• [Work instruction] Continue the interview with a small business owner about the coronavirus outbreak, picking up after its last sentence.

Yes they did make it available, however I was not eligible for any of the grants or schemes. But I was successful in receiving a grant from Enterprise Relief Fund by Princes Trust and NatWest.
Do you feel government measures have been sufficient for people in your industry?
Not for people in my industry who are small business owners, who do not own property or have not raised 250k in funding. It’s like we’re the untold story and were completely forgotten about when putting together any of these schemes. It’s also quite concerning that pubs were able to open before gyms/wellness/community centres as this is what people need to lift their spirits and get them back to a great headspace after such a tumultuous time.
How are you managing the changes to your financial and professional circumstances?
Managing my finances a lot more closely, leaving the house less, and not travelling as much have definitely helped. In terms of my professional circumstances, I am trying to remain “light” in the sense of not signing any new long term agreements for a physical space and keeping the bulk of our services online.
What would help you feel more secure financially during the coronavirus outbreak?
A clear action plan for entrepreneurs/industry experts on how we will actually get back to “normal.” Right now it seems as though everyone is just dipping their toes in the water seeing what this new normal feels like, but we need more support. Something like a “back to action” financial package with a monthly stipend to support small businesses during one of the biggest economic downturns in history. Free services and training from large corporations during this break have been beneficial, but I would love to see them offering more grants and growth opportunities.
How do you feel the coronavirus outbreak will affect your working life long term?
My mindset has changed completely now. I do miss working in person with my team but I think it’s great to see us working remotely and having more time to do the things we love since we no longer have to spend hours a day commuting.
It has also made me learn so much more about how social media, in particular Facebook and Instagram, is such a powerful low cost marketing tool. It has helped my small business reach people all over the world for little investment — you just have to get creative. These tools have helped my community feel more connected than ever, and now I’m curious about becoming a full-time digital nomad working from different places in the world whilst still fulfilling my purpose of forming fearless females.

• [Entries supplied]

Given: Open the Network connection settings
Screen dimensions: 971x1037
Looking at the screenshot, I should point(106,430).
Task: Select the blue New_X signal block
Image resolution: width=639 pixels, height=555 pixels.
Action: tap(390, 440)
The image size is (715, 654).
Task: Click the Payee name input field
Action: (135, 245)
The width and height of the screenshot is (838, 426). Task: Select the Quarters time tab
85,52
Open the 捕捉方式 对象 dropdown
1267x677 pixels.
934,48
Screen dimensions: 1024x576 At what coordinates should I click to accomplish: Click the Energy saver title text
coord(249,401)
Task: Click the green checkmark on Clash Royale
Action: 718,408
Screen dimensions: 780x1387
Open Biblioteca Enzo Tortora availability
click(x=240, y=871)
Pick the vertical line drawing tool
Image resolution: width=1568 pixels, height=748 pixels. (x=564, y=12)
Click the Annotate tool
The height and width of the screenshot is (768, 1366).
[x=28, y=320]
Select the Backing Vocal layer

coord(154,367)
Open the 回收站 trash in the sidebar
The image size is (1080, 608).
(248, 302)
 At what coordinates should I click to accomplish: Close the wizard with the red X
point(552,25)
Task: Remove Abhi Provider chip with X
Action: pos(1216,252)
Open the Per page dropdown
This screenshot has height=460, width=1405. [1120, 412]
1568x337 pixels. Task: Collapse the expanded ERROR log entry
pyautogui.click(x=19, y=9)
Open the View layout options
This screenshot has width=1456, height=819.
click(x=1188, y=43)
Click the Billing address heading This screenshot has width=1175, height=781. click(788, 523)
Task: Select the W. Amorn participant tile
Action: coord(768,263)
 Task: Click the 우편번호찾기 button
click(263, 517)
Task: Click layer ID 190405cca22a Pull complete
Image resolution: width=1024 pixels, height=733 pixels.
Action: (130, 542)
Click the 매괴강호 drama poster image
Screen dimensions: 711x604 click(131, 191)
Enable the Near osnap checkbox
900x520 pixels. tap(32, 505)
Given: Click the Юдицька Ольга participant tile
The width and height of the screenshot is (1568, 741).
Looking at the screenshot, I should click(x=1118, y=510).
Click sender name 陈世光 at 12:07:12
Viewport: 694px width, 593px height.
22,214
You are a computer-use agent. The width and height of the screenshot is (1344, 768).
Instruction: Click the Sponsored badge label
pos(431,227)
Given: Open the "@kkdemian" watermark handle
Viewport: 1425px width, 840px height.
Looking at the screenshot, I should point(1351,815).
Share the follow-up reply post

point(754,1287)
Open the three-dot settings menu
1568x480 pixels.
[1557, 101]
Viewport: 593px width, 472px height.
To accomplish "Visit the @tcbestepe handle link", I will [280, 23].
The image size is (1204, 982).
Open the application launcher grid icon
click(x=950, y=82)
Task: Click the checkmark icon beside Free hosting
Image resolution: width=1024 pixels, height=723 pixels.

• [Result of the exercise]
Do you think your experiences during the coronavirus outbreak will change your approach to your business or working life?
Yes, this experience of having all of my resources such as gyms/ community centres such down has shown me that as a business we must become more self sufficient and have more control over our platforms. That way if there was ever to be another pandemic we would already have all our own resources in place. It felt like quite a panic having to suddenly promote every single day on Instagram — there was one point where we were posting over 30 times a day across our accounts to ensure we were remaining visible at the peak of people’s attention on social media.
Do you think your experiences during the coronavirus outbreak will have an impact on your relationship with money?
Yes, firstly pre-outbreak I was spending way too much of it on things that really were non-essential. Secondly, I now see money as a tool that needs to be used for long-term gain not short-term. Ever since the lockdown started, I’ve been thinking more about investments and residual income because if I had an abundance of both of these, I wouldn’t have felt as insecure about finances when the lockdown hit. Lastly, financial literacy. It’s only during this period that I’ve had time to actually research more about financial opportunities such as grants, loans, investments and interest rates.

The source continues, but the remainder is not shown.